My now-husband and I lived together for several years before getting engaged and married (both in the same year). I struggled with feeling like people in my life didn't respect that fact that I was, indeed, a stepmom--someone who changed diapers and kissed boo-boos and gave time-outs.
Then when I got married people said things to me like, "how do you feel about becoming a stepmother on Friday?" One person even said, "gosh, on Thursday you'll be a single girl and then on Friday you'll be a stepmom." These comments all came from people who had known me and my family for years.It seems like a lot of the step-parenting material out there is aimed at married stepmoms.
That’s why I’m so excited by a new book I just started reading: Teach Yourself Successful Step-Parenting by Suzie Hayman. In the first chapter Hayman writes,
“What is a stepfamily? A stepfamily is any household that includes children who are related to one parent but not the other. You may feel that partners have to be married for one of them to be a step-parent, or that the children need to live with you full time for them to be stepchildren. The truth is that all the emotional needs and problems that go with stepfamilies kick into play whether the adults concerned are actually married or not.”
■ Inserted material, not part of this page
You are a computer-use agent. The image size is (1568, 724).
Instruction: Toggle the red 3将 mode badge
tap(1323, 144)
I think Haymen hit the nail exactly on the head--whether you’re married or not, you still have to face the same issues.
How about you--do you agree or disagree? While I feel very strongly about this, I've also women who feel very strongly that you're not a stepmother until after you've both said your vows. I’d love to hear what you think.
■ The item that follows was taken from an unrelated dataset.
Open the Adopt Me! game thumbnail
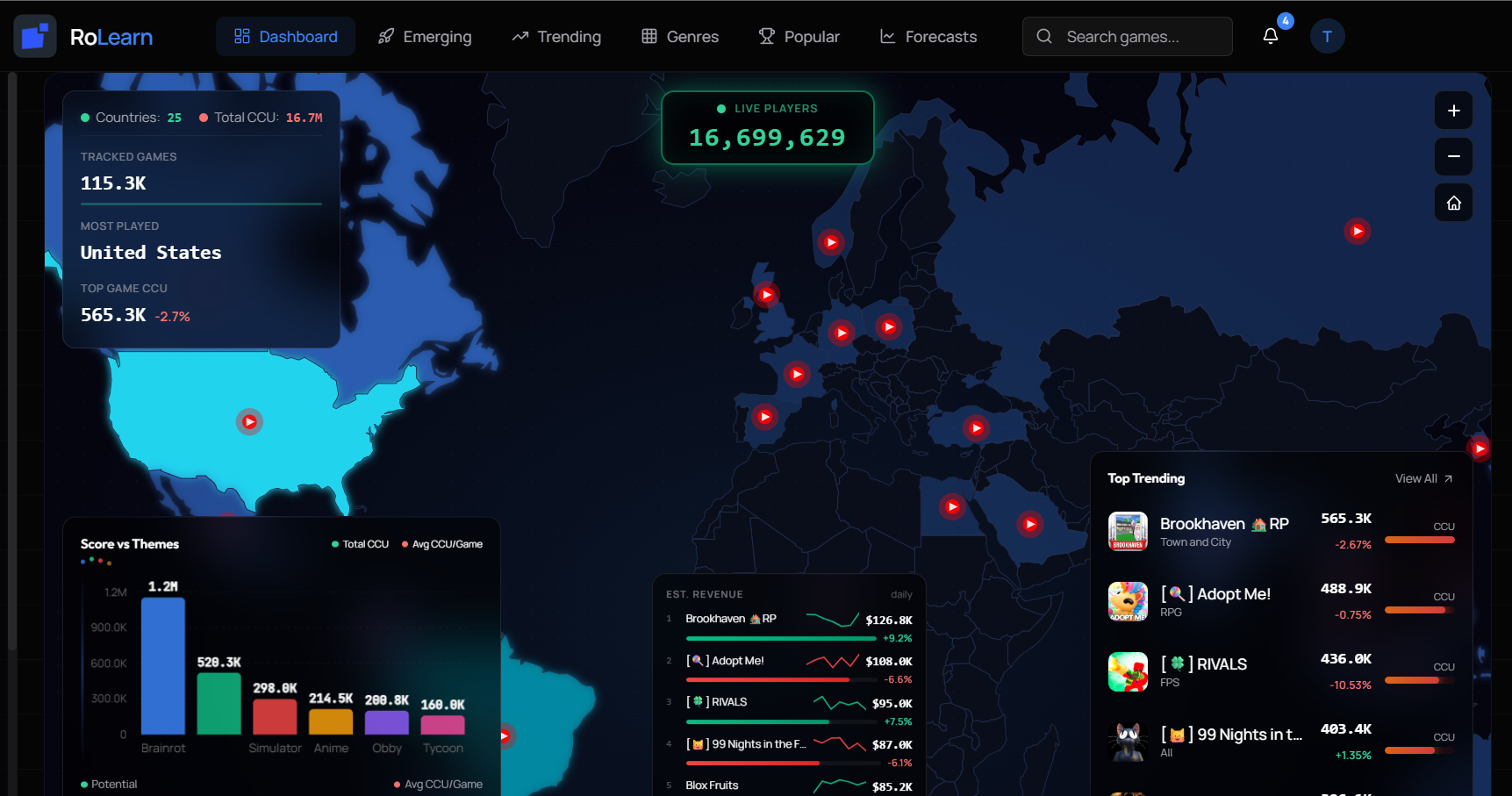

Love your blogs on here! It's so hard to find good stuff on step parenting besides disciplining! It looks like you stopped blogging, if you'd like I could help you contribute sometimes! I've been with my husband 4 years and have 3 step kids who live with us full time :-) thanks, Beth herndoncrew@gmail.com
ReplyDeleteI consider myself a stepmom, though my boyfriend and I have no intentions of getting married. We are legally commonlaw, but if we marry, the game changes and she can come after us for more child support etc. Even if we were the kind of people who believe in marriage (which we aren't) My BF sees it as unfair that I could be seriously financially penalized for decisions he made before he knew me.
ReplyDeleteI do think that you should at least be living together in a stable monogamous realtionship though. The Biomom is on her fourth "stepdad" in two years, and though she seems to believe that as soon as she starts dating someone they are the children's stepfather, I personally believe that it takes more involvement than that.